I can't help but think somewhere in my past I've done something horrible and am being severely punished for it now. But for the life of me, can't figure out what! I'm sick of being the one everyone can rely on because frankly, I can't take it all! I'm not the superwoman they all think I am! My kids are the exception. I am a mother and as their mother am here to fulfill their needs and give them love and everything else I possibly can. WHich is why I've gone back to school. WHich now, I'm relaly thinking was a huge mistake, as that's also furthered my debt.
So for everything I try to make better in my life I get bitten square on *the cheeks* for. So why am I even trying?

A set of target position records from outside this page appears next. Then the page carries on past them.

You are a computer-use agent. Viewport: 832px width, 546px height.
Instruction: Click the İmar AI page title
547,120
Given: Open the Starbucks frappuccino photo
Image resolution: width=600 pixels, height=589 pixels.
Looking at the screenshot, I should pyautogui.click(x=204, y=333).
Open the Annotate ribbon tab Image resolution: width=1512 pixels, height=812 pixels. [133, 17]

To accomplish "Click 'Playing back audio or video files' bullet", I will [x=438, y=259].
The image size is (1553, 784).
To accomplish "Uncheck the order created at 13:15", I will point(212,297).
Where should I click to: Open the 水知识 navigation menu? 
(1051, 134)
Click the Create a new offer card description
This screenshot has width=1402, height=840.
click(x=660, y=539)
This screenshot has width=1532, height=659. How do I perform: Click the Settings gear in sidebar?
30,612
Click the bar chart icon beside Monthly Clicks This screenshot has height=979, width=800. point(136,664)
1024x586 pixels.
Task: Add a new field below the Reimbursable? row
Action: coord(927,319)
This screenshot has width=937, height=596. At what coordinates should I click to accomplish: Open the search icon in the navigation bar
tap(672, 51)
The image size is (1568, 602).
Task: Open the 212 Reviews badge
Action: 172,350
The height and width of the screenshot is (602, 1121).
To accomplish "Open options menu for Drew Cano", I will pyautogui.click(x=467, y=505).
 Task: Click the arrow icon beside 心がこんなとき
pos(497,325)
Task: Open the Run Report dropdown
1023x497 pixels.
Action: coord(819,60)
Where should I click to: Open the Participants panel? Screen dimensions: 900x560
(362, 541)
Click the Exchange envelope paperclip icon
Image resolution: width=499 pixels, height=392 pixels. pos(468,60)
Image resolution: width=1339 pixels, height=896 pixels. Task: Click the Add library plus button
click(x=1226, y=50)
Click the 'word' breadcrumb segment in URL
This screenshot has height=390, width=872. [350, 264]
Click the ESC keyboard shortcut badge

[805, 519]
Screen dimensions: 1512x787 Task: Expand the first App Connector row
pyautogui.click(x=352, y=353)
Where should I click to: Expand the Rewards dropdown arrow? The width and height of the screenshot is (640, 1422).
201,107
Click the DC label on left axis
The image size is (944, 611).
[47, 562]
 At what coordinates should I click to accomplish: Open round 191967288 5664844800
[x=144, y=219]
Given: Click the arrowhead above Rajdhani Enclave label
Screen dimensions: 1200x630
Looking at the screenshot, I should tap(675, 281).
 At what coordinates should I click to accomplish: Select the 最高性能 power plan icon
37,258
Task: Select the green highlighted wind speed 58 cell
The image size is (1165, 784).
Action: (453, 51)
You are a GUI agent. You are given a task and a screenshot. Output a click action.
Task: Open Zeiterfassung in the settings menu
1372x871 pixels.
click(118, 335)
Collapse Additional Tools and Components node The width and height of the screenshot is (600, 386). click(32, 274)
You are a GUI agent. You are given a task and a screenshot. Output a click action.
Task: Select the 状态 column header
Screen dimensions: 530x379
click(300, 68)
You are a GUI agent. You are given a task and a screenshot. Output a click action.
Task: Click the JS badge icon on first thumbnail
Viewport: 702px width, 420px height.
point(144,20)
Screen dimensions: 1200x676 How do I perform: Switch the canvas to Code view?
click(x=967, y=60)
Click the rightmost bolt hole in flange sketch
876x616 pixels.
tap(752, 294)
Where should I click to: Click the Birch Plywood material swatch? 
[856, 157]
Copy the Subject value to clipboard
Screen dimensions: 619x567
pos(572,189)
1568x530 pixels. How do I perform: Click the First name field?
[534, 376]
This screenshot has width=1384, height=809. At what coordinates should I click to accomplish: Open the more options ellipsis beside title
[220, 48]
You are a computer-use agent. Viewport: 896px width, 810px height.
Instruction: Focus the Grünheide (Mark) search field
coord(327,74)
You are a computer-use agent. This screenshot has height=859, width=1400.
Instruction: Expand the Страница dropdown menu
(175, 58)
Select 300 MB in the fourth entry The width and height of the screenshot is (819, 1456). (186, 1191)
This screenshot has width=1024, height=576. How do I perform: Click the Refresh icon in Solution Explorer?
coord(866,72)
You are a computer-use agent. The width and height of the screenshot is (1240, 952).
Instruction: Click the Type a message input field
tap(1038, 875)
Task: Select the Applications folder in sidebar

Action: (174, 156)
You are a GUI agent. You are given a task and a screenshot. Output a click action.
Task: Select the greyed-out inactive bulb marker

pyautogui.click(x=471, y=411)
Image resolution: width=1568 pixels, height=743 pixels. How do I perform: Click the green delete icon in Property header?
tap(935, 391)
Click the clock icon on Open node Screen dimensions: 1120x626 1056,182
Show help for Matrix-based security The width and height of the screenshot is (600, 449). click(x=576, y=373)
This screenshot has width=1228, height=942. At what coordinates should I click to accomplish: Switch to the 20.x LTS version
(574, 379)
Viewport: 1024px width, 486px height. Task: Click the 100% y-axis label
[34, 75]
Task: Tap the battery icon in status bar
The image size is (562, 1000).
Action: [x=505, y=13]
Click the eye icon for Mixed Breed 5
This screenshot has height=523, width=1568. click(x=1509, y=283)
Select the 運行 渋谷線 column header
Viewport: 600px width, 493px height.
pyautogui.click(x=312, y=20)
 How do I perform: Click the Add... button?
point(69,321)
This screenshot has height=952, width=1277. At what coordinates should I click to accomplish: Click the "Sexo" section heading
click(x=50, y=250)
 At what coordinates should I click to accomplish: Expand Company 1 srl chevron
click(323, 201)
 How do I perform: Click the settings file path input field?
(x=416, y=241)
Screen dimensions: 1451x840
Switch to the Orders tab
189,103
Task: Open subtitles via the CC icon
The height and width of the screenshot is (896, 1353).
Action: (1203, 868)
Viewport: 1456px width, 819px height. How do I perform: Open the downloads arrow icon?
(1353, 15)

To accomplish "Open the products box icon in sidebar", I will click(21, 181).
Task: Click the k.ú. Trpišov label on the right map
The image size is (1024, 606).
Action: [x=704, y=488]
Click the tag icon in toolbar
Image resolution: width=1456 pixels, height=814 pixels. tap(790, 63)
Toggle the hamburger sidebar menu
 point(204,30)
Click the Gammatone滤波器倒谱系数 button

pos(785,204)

Sorry for the pity party, but I'm just in a bad place today. Thanks for listening.
Traci
don't be sorry...if it helps, have a big ole pity party !! :oP
Sorry about your mom..that does have to be rough...didn't you file paperwork to get support from xdh?
God could not be everywhere, so
(((traci)))
Let me tell you, I can relate! I am currently "stable" and all that means is my moods aren't fluctuating, BUT they I'm stable on the depressed side of things. So things are hard. It's hard to force myself to do things. Plus we all have stressors in our lives. "Normal" people have stress and would be stressing over finances too. I am stressing over finance. I've been out of work for 2 months. Money sucks! Why must the world revolve around it?
Good to hear that you're stable though. Just keep trying to push yourself through this.